Watched the flick Thumbsucker yesterday. It was pretty good and I recommend it, especially for Cult Studs types.
[SPOILERS BELOW!]
I wish I had seen something like that when I was a teenager. There are definite resonances between my life trajectory and the coming-of-age story of the main character, Justin. For him it is New York University to do TV Journalism for me it was Curtin University to do writing. Except I was never a ‘loser’ in the same way as Justin. I was a second-rower in the school’s 1st XV, but I was in the school’s senior debate team that made it to the state semi-finals… I was more concerned with my fellow school mates’ complete nonawareness of their privilege.
Anyway, the thing that has annoyed me about most reviews of the film is the utter misreading of the wooden sign in Justin’s father’s sport store manager’s office. The sign is a maxim: “Winners treat every practice like it’s a game.†There are two ways to read this sign and they relate to the two dominant modes of masculine neo-liberal subjectivity.
There is the obvious way it can be read, what one reviewer called the ‘alpha-male adage’, where ‘winners’ are the ones that put their all into every activity. In neo-liberal society there is no practice, everything is part of a big game and winners take all. Therefore you must put in 110% effort at every opportunity. Work! Work! Work! This is the neo-liberal subject that is hyper-stimulated at every turn; they operate as hyper-productive ‘worker bees’ for capital. This is the subject that ‘just does it’ and maximises.
There is the less obvious way it can be read. In a sense it can be called the ‘Pierre Bourdieu’ version. ‘Practice’ is meant in the anthropological sense of structured human activity. Winners have to decipher the rules (structure) of the game for every practice (human activity). This is the sometimes manipulative self-actualizing neo-liberal subject who maximizes outcomes by orchestrating the game to his or her advantage. It is the subject who figures out the rules of maximisation and facilitates the production of a kind of maximized simulacrum; hence the essentially fake nature of Justin’s NYU undergarduate application. Know the rules and don’t play the game (in it), but play the (entire) game itself.
The radical disjunction between father and son in this scene (with the sign) is telling. Both characters demonstrate various mixtures of these two modes of neo-liberal subjectivity. Importantly, the film realises there have actually been two generations since the Baby Boomers who are becoming adults. If the first generation — herald by the moniker Gen X — was the first post-Fordist, post-industrial generation of Western societies, then this film is about the second generation of neoliberal subjects.
Father is slightly more complex than the meathead he is made out to be by various reviews (I am basing this assessment on the often overlooked scene in the garage where he raises the possibility that he gave up sport to be with his wife, rather than the assumed view that he is a failed sports star due to injury, ie he faked the severity of his injury to have a family).
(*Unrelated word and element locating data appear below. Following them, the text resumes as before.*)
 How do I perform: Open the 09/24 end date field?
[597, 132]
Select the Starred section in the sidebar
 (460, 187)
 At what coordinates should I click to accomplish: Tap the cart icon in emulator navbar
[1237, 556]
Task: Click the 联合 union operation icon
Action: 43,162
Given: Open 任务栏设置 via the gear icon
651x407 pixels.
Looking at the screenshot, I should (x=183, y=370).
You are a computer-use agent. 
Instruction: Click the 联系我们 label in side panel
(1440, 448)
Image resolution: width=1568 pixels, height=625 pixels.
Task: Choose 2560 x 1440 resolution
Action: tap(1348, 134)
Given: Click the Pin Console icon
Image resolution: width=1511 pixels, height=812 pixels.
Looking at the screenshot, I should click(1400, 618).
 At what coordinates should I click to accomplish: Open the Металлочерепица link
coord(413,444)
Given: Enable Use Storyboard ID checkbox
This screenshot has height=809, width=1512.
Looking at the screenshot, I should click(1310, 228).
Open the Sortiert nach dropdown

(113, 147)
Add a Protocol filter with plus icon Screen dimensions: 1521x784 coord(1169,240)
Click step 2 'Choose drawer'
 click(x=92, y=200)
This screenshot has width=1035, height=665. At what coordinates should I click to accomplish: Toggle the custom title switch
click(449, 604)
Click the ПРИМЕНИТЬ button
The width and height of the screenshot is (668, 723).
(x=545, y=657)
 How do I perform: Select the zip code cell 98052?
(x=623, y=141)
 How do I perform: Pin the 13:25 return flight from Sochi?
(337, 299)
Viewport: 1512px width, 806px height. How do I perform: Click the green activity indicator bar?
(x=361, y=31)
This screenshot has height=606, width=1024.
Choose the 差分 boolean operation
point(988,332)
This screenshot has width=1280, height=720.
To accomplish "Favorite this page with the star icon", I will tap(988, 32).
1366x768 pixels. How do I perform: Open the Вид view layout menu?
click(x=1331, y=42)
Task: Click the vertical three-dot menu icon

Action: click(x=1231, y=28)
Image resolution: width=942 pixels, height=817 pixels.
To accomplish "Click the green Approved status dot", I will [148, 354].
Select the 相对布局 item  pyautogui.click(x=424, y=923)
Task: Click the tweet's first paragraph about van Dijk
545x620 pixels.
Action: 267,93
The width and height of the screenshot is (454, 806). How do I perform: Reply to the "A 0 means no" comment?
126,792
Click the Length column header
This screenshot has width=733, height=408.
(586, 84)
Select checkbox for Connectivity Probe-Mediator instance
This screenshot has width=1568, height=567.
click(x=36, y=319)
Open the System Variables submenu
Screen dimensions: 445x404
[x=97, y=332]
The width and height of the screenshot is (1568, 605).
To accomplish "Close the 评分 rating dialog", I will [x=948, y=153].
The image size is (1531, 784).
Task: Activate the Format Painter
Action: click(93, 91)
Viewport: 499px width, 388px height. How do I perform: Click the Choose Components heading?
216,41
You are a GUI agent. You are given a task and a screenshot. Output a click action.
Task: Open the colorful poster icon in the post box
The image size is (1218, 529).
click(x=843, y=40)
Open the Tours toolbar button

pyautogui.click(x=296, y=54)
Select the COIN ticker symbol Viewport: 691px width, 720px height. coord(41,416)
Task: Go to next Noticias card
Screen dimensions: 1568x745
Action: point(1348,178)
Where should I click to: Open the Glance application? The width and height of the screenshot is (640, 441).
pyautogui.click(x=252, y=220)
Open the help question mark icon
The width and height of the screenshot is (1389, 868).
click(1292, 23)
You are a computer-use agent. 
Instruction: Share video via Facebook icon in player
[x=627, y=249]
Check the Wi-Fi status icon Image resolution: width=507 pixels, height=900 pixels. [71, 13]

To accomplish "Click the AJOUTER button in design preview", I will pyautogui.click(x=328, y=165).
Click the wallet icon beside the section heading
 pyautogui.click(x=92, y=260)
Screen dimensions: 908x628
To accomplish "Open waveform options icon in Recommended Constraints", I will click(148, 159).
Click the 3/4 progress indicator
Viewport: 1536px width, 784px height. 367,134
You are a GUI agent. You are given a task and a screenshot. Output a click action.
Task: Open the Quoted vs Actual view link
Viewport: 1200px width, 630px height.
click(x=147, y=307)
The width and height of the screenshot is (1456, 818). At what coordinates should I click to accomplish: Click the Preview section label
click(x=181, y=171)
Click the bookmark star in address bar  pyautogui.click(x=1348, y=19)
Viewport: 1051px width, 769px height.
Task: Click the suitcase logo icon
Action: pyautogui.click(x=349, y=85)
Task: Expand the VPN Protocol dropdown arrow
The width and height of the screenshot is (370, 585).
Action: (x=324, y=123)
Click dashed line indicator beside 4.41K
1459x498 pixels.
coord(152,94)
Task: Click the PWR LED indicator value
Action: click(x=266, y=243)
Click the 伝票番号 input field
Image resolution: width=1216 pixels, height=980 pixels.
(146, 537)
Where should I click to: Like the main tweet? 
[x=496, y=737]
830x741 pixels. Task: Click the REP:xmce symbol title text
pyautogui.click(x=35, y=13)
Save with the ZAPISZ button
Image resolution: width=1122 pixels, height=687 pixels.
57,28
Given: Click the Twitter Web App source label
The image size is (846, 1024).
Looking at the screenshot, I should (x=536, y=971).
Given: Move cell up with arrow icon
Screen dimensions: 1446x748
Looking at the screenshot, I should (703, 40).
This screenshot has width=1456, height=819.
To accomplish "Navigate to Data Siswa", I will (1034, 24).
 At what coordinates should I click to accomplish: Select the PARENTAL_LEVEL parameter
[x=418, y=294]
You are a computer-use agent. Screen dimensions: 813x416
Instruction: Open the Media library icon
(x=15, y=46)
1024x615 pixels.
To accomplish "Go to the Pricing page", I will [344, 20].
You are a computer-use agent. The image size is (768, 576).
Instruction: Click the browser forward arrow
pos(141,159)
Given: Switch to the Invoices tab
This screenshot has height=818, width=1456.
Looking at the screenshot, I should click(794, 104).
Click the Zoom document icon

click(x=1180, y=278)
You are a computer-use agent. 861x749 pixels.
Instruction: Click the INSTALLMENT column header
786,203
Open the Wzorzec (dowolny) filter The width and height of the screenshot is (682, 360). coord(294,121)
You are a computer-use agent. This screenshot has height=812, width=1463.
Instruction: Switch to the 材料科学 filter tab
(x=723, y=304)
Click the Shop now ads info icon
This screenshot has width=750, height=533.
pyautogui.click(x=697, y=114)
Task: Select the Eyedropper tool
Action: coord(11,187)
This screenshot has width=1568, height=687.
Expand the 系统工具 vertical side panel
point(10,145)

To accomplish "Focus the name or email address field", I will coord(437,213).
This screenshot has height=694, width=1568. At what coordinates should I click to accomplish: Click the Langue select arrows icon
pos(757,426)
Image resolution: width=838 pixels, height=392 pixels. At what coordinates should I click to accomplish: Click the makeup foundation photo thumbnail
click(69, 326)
The superficial image of the father is that all he can do is maximize his productivity in the hope he might be a winner. Of course, the complexity is that he turned away from the winner’s life; he played the (entire) game. Now he is a ‘loser’; signaled by his continual defeat at the hands of the orthodontist (bizarrely it is played by Keanu Reeves!!) in various local town sporting competitions. He is no longer a ‘player’.
Son, on the other hand, is pursuing an activity that he feels he would be good at, rather than a life he feels will be good for him. This is the inverse of the father. It signals the coming-to-fruition, rather than coming-to-age, of the pre-adult Justin. I literally mean fruition in the sense he can be harvested by the neo-liberal talent scouts. He played the game and discovered that the game started to play him (arrogant, etc). Interestingly, nothing is mentioned of the lies that got him into university…
The split in these masculine neo-liberal subjectivities is important in the wake of the PreFix event and relates to something Mel Gregg has been discussing on her blog. It seems as if we were given the tools at the PreFix event to enable us to be winners of the second order, the ‘player’ model. I’m not sure if this is necessarily a good thing.